NEW YORK, NY, September 5, 2019 — The Studio Museum in Harlem today announced its fall 2019 schedule of exhibitions and programs, presented at partner institutions throughout Harlem, New York City, and the nation. As the Studio Museum prepares for construction of its new home on West 125th Street, designed by Adjaye Associates with Cooper Robertson, these projects allow for the expansion of the Museum’s mission and the advancement of new work by artists of African descent.




Thelma Golden, Director and Chief Curator of The Studio Museum in Harlem, said, “The Studio Museum’s fall schedule offers a fascinating range of artistic themes and approaches, presented in collaboration with an equally extraordinary spectrum of partner institutions: NYC Parks, Danspace Project, MoMA, and beyond.




Whether the works in these initiatives are site-specific outdoor installations, performances, paintings, or a generous sampling of a historic collection, they bring dynamic visions by artists of African descent outside our walls and into dialogue with new and expanded audiences.”

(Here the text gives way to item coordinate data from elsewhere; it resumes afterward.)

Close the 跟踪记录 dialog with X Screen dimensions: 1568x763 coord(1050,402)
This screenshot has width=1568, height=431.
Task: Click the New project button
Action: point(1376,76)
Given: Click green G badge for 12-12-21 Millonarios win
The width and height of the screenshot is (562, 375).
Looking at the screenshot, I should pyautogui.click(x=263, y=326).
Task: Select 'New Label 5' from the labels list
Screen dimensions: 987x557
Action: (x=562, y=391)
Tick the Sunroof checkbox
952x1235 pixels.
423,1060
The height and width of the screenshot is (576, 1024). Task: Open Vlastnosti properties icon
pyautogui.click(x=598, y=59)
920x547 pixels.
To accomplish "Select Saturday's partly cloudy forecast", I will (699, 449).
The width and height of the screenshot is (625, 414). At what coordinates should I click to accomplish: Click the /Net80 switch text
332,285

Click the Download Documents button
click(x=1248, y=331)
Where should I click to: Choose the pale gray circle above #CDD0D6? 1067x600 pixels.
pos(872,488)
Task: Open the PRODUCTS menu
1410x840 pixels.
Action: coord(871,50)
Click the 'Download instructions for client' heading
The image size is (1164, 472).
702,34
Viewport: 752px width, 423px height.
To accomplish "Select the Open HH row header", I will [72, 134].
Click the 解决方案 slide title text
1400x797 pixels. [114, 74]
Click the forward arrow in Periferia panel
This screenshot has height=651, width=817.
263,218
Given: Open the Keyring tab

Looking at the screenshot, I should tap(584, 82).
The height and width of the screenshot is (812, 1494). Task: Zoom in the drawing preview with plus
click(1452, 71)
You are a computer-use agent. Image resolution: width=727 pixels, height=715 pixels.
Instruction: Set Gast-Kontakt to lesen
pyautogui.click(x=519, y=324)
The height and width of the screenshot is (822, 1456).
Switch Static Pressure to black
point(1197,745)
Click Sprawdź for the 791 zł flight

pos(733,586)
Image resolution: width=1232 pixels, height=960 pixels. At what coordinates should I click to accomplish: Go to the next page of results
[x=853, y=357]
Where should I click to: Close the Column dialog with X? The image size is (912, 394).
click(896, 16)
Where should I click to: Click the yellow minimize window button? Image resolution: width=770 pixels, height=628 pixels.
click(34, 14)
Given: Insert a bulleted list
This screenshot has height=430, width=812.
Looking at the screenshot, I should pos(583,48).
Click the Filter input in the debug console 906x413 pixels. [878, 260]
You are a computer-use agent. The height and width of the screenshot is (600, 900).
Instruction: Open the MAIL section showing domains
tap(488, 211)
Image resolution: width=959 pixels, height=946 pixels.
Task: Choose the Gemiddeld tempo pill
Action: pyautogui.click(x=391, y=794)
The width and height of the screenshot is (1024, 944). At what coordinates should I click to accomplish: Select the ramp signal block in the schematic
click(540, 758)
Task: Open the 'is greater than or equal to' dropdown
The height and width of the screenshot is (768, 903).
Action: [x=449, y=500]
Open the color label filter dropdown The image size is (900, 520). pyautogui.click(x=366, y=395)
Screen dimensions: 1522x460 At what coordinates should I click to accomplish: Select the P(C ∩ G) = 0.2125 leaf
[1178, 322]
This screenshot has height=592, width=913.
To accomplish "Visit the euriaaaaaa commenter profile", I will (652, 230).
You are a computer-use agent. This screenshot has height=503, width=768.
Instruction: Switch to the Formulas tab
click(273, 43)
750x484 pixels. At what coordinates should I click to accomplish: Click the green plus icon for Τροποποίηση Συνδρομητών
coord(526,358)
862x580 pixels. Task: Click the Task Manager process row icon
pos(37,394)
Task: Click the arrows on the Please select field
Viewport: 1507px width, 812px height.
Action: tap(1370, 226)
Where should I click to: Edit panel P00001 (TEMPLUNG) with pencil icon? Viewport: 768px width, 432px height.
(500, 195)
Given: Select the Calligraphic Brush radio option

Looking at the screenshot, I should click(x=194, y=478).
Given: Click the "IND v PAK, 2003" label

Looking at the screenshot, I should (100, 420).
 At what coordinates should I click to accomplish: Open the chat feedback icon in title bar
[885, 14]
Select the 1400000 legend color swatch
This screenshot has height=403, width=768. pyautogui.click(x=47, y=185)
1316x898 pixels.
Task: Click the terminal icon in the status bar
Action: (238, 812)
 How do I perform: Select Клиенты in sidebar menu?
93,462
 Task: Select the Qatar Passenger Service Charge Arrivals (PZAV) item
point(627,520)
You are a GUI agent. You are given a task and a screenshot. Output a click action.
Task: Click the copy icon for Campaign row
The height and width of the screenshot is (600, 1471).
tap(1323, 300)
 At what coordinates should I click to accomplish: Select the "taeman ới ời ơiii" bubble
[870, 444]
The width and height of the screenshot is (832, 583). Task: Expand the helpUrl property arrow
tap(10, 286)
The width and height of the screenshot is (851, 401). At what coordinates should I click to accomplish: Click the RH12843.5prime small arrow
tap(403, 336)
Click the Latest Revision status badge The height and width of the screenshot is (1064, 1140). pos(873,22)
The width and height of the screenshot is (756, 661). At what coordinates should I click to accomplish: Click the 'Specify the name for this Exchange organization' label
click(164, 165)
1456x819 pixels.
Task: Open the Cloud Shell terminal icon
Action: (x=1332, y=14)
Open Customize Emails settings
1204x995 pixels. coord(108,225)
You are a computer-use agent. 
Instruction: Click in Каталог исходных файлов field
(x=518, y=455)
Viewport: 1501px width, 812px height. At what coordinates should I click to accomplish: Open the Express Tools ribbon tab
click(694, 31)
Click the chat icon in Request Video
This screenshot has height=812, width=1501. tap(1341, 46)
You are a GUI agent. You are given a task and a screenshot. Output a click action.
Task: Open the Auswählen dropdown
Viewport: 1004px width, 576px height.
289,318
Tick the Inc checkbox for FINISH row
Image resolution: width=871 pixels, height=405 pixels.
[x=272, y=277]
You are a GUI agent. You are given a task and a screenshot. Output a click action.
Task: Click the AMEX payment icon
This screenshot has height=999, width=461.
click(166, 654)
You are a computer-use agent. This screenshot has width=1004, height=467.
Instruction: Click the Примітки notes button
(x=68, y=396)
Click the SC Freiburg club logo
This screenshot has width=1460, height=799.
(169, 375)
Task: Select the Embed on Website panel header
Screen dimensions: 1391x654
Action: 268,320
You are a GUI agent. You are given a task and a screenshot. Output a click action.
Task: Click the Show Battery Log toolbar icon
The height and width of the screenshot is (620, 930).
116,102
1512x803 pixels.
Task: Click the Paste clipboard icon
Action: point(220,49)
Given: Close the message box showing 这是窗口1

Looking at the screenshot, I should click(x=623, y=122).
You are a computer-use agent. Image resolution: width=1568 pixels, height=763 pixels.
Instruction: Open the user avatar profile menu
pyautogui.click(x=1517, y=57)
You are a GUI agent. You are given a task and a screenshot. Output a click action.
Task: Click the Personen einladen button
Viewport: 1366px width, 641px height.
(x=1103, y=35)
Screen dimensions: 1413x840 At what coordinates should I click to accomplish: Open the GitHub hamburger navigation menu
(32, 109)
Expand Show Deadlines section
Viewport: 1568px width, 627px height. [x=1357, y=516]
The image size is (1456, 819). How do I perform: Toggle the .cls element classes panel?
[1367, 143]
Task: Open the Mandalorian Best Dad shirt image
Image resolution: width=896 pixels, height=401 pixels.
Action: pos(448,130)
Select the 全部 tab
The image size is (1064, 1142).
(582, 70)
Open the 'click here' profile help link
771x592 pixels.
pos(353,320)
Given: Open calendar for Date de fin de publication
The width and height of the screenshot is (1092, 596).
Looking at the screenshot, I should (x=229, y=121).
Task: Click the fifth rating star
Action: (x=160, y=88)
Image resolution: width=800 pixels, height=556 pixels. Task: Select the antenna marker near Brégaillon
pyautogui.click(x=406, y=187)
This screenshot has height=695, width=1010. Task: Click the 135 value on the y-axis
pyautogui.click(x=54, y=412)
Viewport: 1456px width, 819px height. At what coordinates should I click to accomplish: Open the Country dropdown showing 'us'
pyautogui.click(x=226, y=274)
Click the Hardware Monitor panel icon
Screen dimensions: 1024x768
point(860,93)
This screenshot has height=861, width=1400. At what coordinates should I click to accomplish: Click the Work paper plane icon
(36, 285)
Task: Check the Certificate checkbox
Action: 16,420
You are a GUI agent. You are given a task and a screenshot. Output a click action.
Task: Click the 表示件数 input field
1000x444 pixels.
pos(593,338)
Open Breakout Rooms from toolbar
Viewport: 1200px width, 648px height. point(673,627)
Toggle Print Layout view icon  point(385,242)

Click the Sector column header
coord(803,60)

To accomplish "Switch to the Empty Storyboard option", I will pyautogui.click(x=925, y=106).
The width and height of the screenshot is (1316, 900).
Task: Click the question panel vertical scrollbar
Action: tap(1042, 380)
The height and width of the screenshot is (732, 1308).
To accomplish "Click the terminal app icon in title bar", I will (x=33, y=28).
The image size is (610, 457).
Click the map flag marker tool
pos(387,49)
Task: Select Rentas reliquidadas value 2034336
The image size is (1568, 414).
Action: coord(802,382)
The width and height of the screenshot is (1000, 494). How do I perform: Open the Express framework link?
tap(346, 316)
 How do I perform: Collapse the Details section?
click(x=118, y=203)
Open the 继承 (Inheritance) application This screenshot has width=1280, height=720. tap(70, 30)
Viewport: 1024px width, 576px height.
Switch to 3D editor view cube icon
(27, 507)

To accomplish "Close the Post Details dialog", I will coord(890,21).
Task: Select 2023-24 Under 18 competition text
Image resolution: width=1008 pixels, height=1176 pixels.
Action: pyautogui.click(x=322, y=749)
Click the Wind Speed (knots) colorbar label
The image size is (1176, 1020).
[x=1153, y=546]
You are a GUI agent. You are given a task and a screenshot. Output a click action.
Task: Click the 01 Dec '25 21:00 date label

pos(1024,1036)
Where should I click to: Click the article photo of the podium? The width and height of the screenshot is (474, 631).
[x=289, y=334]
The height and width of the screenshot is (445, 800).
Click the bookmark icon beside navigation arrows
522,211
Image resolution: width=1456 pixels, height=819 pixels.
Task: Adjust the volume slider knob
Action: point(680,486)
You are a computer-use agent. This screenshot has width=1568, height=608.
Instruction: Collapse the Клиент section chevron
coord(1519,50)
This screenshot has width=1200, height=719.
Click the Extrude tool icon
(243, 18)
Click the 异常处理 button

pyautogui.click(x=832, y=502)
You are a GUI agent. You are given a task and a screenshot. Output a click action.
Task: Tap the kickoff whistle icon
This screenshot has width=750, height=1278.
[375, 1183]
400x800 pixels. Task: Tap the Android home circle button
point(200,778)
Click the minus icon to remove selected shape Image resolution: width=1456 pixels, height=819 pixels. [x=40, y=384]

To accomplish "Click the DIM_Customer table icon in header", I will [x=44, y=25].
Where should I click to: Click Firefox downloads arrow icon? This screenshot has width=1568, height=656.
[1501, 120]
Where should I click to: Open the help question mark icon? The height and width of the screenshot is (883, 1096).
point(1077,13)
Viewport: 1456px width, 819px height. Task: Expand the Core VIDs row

The fall programs kick off in central Harlem with Chloë Bass: Wayfinding, the conceptual artist’s first institutional solo exhibition, presented as part of the Studio Museum’s ongoing inHarlem initiative. On view from September 28, 2019, to September 27, 2020, in St. Nicholas Park, the monumental commission features twenty-four site-specific sculptures that gesture toward the structural and visual vernacular of public wayfinding signage. Through a combination of texts and archival images, Bass’s sculptures explore dimensions of language, both visual and written, and encourage moments of private reflection in a public space.




In celebration of the Studio Museum’s acquisition of the first work of performance art to enter its collection—WALL (2014–16) by Autumn Knight, a 2016–17 artist in residence—the Studio Museum will join with Danspace Project to present Autumn Knight: WALL. Scheduled for October 5, 2019, at Danspace Project in New York’s East Village, the work is a series of sounds, rituals, and actions influenced by the Western Wall, or Wailing Wall, in Jerusalem and the Galveston Seawall in Texas. The work reimagines walls as psychological, spiritual, and embodied places. Knight envisions a sanctuary informed by Black feminist experience: a loosely defined internal space where burdens can be placed, imagination is fostered, and mental and physical survival strategies can emerge. First staged in Galveston in 2014 and subsequently in Houston in 2016, WALL is being performed in New York City for the first time.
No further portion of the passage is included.